Create a routine

Reading Peter Drucker’s classic,The Effective Executive, I came across this nugget, “A crisis that recurs a second time is a crisis that must not occur again.”

If it happens once, it is most likely the result of an error in human judgment. If it happens more than once, it is probably the result of a bad system/process. If that’s the case then you can fix it!

How do you fix a recurring problem? By creating a system… a process… a routine… a fixed way of doing something!

Drucker writes,

“A recurrent crisis should always have been foreseen. It can therefore either be prevented or reduced to a routine which clerks can manage. The definition of a ‘routine’ is that it makes unskilled people without judgment capable of doing what it took a near-genius to do before; for a routine puts down in systematic, step-by-step form what a very capable man learned in surmounting yesterday’s crisis.

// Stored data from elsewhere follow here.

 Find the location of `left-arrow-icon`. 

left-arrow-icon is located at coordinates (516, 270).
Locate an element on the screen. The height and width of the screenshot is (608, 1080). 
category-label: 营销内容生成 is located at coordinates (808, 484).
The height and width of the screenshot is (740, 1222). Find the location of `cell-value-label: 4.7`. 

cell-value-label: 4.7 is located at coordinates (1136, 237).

This principle is applicable in your personal life, in the home, in the workplace, in the church, and in most every other environment!

Figure out what works, write that routine down on paper, and do it the same way every time until and unless you find a better way OR discover that what you’re doing isn’t producing the results you’d hoped for!

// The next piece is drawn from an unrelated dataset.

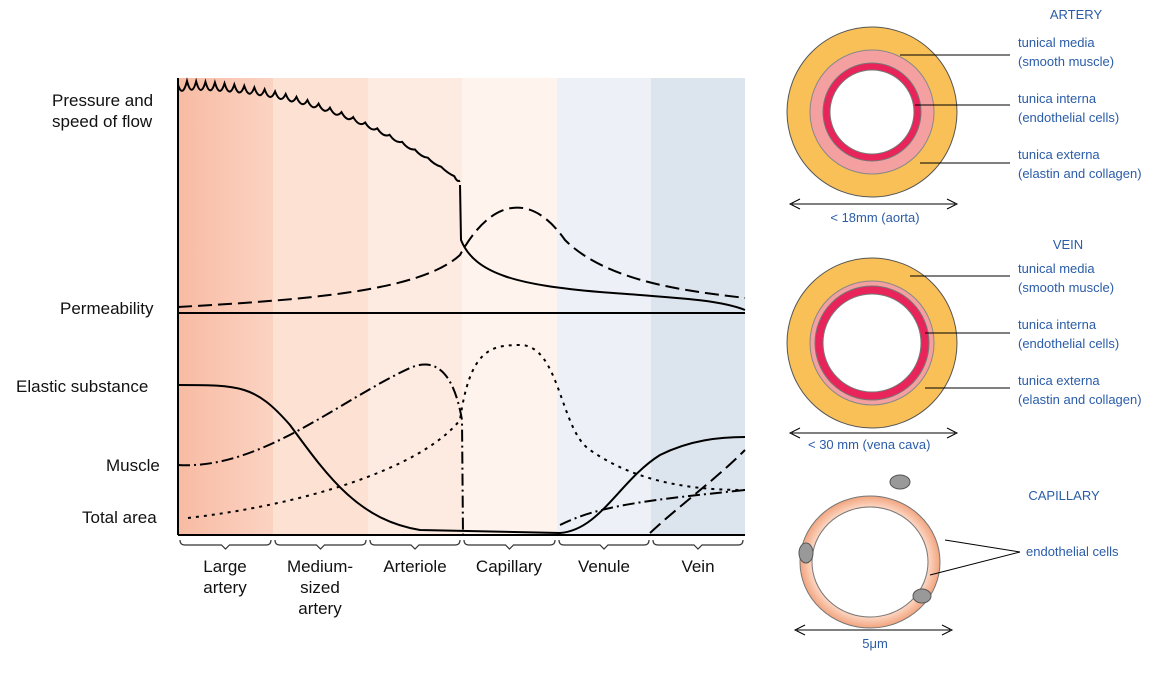 This screenshot has height=684, width=1171. Describe the element at coordinates (462, 460) in the screenshot. I see `elastic-curve` at that location.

The bottom line is that at some point you and the organization you’re a part of MUST create, write down, and follow routines for maximum effectiveness. The key to continued evolution is evaluation, but that’s for another post. In the meantime, figure out what it takes to reach success, write it down, and do it consistently!

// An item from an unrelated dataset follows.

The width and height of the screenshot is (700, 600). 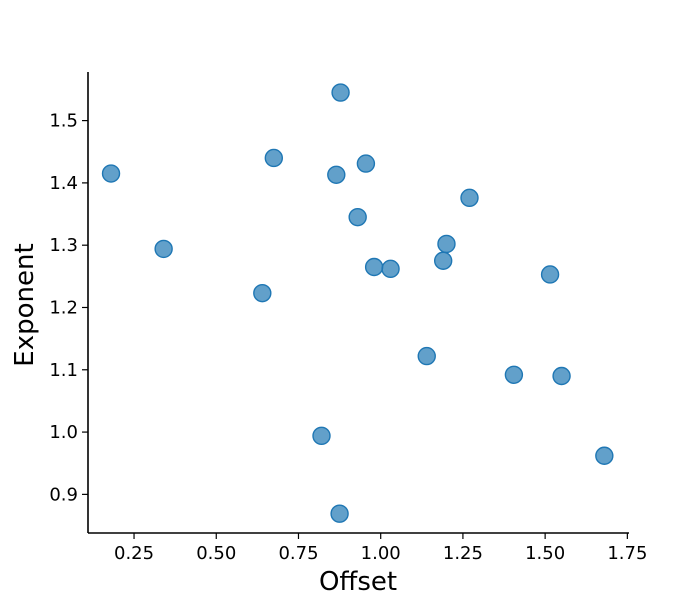 What do you see at coordinates (298, 554) in the screenshot?
I see `x-tick-label: 0.75` at bounding box center [298, 554].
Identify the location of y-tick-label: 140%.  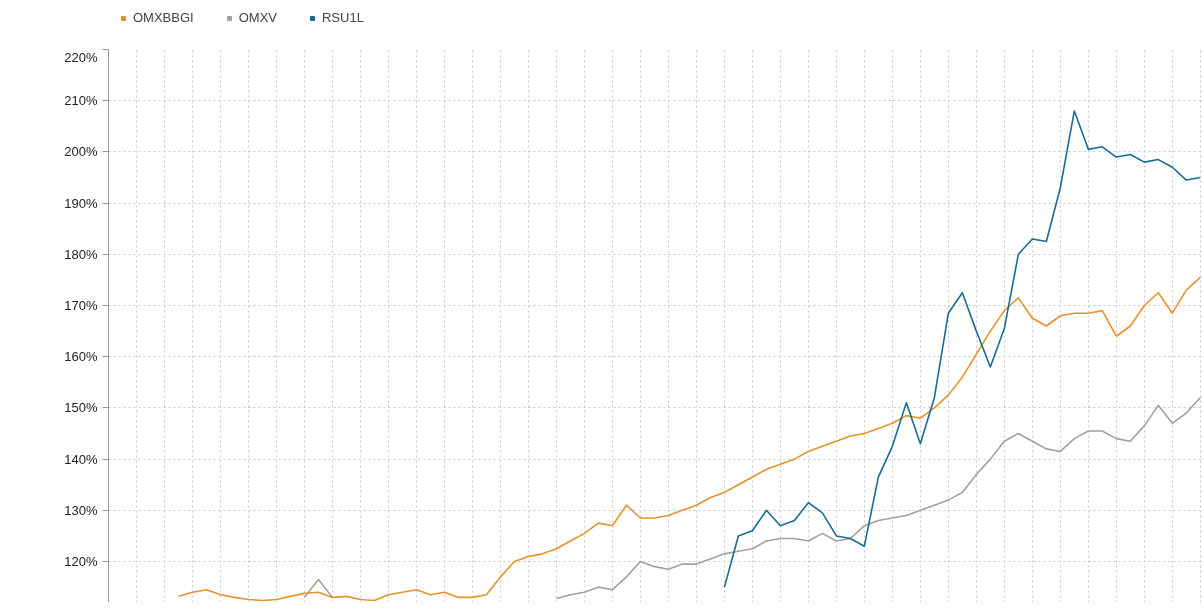
(81, 459).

2 thoughts on “Create a routine

  1. Something that I have found to be a great help in my routine is to intentionally have periods where I break the routine! It gets my mind thinking in new ways, out of the rut of always following the routine, spurring on some creativity.

  2. I agree with you Chris, but you have to have routines in order to be able to bread them. Routines are linked to building discipline – to create and keep them. Once in place, they provide structure and comfort. That makes them good, in the right measure, but bad in excess or absence!

    Thanks for the Drucker reminder, Paul. He was a wise man.